彼女の目は、徹夜明けなのか血走っているが、やる気だけは満ち溢れていた。

「あ、そぅ……(寝室の前で直立不動とか、プレッシャーすごいな)」

【食堂】

「太郎殿、お味噌汁であります」

「あ、うん」

「太郎殿、お醤油をお取りしましょうか?」

「自分で取れるよ」

「太郎殿、口元に米粒が!」

朝食中も、ヴァルキュリアは太郎の背後に仁王立ちし、片時も離れない。

サクヤの美味しい和食(焼き鮭と出汁巻き卵)の味が、緊張で半分もわからない。

(う~ん……肩がこるな……)

太郎は早々に箸を置き、気分転換を提案した。

「さて……散歩にでも行くかな」

「お外に!? 危険がいっぱいです! 当然、付いて参ります!」

「う、うん。ありがとう(断れない雰囲気だ)」

こうして、太郎と重装備の騎士は、朝の城下町へと繰り出した。

【城下町・広場】

広場の片隅から、いつものように謎の歌声が聞こえてきた。

「ガンガンガンガン! アタマガガン!」

「今だ! 必殺! タミフルパーンチ!!」

みかん箱の上で、リリーナが激しく踊っていた。

今日の選曲は、どこか狂気を感じさせるハイテンポなアニソンだ。

通りがかる人々は「またやってるよ……」と苦笑いしながら素通りしていく。

「やぁ、リリーナ。今日も元気にアニソンかい?」

太郎が声をかけると、リリーナはパッと表情を輝かせた。

「あ、太郎様! おはようございます!」

彼女はステージ(みかん箱)から飛び降りた。衣装は継ぎ接ぎだらけだが、笑顔だけはアイドルだ。

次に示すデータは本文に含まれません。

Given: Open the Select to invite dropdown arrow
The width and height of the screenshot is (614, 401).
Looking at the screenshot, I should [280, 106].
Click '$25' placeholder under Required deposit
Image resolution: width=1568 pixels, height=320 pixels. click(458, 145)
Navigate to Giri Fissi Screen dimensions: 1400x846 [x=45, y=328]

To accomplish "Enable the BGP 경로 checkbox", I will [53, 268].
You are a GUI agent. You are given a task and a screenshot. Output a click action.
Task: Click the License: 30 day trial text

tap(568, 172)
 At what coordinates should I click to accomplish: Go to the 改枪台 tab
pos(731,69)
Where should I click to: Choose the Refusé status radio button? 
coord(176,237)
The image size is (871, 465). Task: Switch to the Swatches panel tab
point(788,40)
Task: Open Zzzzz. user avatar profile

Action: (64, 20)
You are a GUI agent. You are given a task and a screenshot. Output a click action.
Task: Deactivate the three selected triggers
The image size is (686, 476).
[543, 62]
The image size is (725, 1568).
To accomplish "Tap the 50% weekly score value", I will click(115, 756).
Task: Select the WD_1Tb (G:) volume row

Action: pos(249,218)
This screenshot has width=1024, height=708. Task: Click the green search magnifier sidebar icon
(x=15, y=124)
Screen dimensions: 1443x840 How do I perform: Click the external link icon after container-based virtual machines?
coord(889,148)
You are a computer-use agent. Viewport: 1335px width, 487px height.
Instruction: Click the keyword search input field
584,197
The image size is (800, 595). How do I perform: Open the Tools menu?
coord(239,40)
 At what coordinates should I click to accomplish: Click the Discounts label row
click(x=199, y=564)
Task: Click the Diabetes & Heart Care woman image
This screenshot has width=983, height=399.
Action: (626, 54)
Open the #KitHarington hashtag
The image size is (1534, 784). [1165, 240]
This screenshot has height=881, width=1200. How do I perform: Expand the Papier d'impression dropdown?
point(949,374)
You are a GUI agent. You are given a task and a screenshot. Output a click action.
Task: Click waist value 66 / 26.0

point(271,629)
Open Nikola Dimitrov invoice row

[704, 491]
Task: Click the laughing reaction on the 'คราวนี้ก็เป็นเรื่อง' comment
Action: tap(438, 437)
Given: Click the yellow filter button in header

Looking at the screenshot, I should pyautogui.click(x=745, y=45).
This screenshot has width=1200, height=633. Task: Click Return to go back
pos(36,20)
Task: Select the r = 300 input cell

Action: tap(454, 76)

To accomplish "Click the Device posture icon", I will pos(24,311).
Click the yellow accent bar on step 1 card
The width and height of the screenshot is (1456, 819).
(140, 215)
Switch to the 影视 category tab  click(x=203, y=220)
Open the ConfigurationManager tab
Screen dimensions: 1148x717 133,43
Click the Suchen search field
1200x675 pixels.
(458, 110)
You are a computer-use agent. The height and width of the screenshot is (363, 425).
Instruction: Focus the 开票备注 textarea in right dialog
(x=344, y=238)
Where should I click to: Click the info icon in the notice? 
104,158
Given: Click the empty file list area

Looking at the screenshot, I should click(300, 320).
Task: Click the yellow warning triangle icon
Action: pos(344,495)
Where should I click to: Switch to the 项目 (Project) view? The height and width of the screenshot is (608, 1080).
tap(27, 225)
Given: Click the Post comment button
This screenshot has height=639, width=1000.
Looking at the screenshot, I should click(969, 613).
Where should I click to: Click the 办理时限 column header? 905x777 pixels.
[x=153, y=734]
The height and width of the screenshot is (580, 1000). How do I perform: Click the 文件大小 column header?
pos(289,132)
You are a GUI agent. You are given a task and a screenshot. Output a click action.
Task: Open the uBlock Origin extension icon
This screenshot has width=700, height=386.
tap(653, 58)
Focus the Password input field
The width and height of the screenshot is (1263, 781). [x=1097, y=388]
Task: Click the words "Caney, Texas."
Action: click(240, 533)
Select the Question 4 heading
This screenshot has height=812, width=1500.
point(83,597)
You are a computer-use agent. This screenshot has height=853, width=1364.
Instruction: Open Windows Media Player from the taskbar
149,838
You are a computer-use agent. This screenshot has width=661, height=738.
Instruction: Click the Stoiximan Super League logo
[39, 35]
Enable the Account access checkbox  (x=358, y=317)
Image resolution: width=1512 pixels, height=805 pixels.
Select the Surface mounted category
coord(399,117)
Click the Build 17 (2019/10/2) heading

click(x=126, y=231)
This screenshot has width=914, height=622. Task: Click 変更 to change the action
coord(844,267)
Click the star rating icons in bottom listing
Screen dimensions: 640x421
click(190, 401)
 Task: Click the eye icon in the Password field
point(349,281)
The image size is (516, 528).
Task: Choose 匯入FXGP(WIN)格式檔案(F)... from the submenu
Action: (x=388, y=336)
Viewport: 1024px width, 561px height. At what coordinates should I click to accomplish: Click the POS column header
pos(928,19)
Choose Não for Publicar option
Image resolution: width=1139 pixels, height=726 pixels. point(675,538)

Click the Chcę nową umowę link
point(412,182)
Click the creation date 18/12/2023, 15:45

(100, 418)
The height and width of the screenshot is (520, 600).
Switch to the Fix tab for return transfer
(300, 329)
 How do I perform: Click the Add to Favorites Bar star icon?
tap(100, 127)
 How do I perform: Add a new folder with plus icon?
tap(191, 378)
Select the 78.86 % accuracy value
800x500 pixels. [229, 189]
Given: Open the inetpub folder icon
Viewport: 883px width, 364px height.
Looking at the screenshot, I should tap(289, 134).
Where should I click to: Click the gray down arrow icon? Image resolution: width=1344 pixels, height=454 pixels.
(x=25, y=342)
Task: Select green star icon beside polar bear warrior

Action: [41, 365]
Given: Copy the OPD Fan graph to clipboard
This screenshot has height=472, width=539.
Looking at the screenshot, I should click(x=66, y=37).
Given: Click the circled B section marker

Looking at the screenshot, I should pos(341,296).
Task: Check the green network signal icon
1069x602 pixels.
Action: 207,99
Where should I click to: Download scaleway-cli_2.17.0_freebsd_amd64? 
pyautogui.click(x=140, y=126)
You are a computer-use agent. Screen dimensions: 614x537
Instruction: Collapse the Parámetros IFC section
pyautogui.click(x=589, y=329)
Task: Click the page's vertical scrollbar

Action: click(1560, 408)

「えへへ~、聞いてください! 最近、固定のお客さんが少し増えて、投げ銭のおかげで1週間に1回は卵を食べられるようになったんです!」

リリーナはVサインをして誇らしげに報告した。

「へ、へぇ……。1週間に卵、か……」

太郎の顔が引きつる。現代日本人の感覚からすれば、それは栄養失調ラインだ。

「じゃあ、普段は何を食べてるんだ?」

「はい! 近所のパン屋のおじさんと仲良くなって、廃棄寸前のパンの耳を貰って食べてます! 水でふやかすとカサが増えて美味しいんですよ!」

「…………」

その場に重苦しい沈黙が流れた。

かつてのトップアイドル。人魚姫。一国の外交大使。

その成れの果てが、パンの耳生活。

「は、廃棄寸前の……パンの耳……」

ヴァルキュリアが口元を押さえ、ショックでよろめいた。

「なんという……なんという清貧さ……。神よ、この世界は残酷すぎます……」

太郎の良心が痛んだ。全ての元凶は、彼女を「スパチャアイドル」という修羅の道に引きずり込んだ自分にある。

「よ、よし! リリーナ! 今日は僕が奢ってやるから、何か食べに行こう!」

「えっ、本当ですか!?」

「あぁ。ハンバーガーなんてどうだ? 肉とパンだぞ」

「ハンバーガーですか!? 最近流行りの! 食べてみたかったんですぅ!」

リリーナがお腹を鳴らして喜ぶ。

「健気……あまりにも健気ですわ……」

ヴァルキュリアは目頭をハンカチで押さえた。

【ハンバーガーショップ】

「いらっしゃいませー!」

香ばしい肉の匂いが充満する店内。

太郎は「テリヤキバーガーセット」を3つ注文し、テーブル席に着いた。

「わぁぁ……初めて来ました……」

リリーナは、トレイに乗ったハンバーガーを、まるで宝石を見るような目で見つめている。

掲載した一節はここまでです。